A trajetória de vida
do neurótico modelar é retilínea e acumulativa. Este resultado é conseguido com
o recalque dos muitos desejos e pequenos eus a fim de que reine absoluto e sem
contestação o Eu “Verdadeiro” com seu desejo único. O impedimento do retorno à
consciência dos pequenos eus provoca sentimentos de insatisfação, de
inutilidade da vida, de incompletude e vários sintomas.
Pelo seu aspecto
neurótico, a pessoa está aprisionada por convenções, regras e leis ficando com
a sua espontaneidade e criatividade coartadas.
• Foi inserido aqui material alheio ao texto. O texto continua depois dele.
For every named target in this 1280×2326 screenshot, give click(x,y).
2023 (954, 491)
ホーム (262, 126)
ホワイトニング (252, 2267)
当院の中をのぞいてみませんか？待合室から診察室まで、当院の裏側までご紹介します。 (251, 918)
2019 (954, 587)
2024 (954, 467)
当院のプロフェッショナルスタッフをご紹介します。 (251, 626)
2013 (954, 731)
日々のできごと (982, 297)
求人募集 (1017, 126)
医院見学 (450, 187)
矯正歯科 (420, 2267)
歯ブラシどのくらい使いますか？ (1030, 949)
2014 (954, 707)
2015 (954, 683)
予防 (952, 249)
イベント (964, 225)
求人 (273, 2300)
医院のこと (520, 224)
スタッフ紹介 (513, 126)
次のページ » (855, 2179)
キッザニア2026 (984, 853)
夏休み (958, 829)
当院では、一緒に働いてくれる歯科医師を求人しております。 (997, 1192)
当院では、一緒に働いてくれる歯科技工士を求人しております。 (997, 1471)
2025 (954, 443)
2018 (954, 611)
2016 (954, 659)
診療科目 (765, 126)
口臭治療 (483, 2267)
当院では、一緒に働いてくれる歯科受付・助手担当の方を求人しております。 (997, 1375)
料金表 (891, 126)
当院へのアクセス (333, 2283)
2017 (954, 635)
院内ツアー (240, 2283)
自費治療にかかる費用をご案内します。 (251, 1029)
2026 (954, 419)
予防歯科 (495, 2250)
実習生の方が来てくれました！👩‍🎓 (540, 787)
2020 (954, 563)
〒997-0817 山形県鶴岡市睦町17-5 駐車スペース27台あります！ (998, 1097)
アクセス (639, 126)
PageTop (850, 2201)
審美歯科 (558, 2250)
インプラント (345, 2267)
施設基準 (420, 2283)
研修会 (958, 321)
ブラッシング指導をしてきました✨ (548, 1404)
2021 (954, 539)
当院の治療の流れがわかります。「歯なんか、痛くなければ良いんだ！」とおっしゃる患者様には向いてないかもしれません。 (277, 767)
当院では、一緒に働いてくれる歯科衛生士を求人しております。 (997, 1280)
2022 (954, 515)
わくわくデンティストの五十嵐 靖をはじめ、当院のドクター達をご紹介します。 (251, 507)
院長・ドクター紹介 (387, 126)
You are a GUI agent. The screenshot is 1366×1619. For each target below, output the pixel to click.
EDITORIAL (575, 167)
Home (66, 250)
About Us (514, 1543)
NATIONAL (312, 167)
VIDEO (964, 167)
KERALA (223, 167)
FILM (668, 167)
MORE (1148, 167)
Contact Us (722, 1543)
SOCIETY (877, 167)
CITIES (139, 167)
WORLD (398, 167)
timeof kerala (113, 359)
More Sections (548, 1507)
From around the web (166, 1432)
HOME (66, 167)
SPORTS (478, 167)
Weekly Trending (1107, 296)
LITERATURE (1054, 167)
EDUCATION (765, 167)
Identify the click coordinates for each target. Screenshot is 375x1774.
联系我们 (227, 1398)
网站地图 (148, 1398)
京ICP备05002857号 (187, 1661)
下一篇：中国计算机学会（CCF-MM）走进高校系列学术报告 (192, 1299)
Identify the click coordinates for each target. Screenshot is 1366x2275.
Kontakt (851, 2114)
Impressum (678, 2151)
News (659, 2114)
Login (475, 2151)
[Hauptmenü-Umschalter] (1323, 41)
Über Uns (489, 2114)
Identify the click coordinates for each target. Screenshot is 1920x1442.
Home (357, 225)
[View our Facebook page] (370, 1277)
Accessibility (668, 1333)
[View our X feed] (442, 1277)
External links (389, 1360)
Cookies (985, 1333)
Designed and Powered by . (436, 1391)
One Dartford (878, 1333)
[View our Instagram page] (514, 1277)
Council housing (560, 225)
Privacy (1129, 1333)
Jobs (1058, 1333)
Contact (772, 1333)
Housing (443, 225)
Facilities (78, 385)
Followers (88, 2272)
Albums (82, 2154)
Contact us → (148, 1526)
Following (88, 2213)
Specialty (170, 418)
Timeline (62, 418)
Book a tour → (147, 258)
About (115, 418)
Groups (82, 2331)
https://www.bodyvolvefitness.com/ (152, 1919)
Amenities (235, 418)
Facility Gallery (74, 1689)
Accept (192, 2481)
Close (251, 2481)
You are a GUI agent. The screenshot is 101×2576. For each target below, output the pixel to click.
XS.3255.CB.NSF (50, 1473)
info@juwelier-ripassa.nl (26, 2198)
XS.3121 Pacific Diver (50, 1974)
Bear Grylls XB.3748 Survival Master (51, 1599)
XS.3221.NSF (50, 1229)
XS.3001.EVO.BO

A barreira do recalque dificulta
a percepção de seu inconsciente, do inconsciente do outro e da subjetividade circulante.
A comunicação
neurótica é mais superficial que a borderline, pois está barrada pelo
convencionalismo das palavras e dos valores especialmente os da hierarquia que
impedem o diálogo íntimo.
A vida neurótica está
normatizada e segue os trilhos consagrados pela tradição e pelos preconceitos.
A saúde psíquica do neurótico “normal” está resguardada pelo recalque das
grandes inquietações existenciais, mas tende a ser tensa e descolorida,
pontilhada de irrelevantes sintomas e pequenas obsessões.
A culpa é um
sentimento onipresente no funcionamento neurótico. Nesse modo existencial uma
Personificação de Autoridade inconsciente atormenta e controla o sujeito. Sendo
essa Personificação de Autoridade a responsável pela sua culpa caberia a ela
tirá-lo do atoleiro da depressão. Esta expectativa atiça a culpa elevando-a a
um ápice insuportável quando uma intervenção se faz necessária. A
Personificação de Autoridade terá então cumprido a sua função imaginária. A
culpa é também uma maneira de reter o fluxo do tempo, pois ela mantém os
acontecimentos paralisados na memória.
O neurótico modelo
está mais voltado para si mesmo do que para o exterior. Mais se interioriza que
se exterioriza. Ele preserva a sua intimidade. Reluta em falar de suas
fraquezas, de tudo aquilo que poderia, na sua concepção, ser criticado pelo
analista. Envolve-se em uma capa protetora que avalia e filtra tudo o que vem
de fora. Dentro de sua concepção é ele quem deverá resolver os seus problemas.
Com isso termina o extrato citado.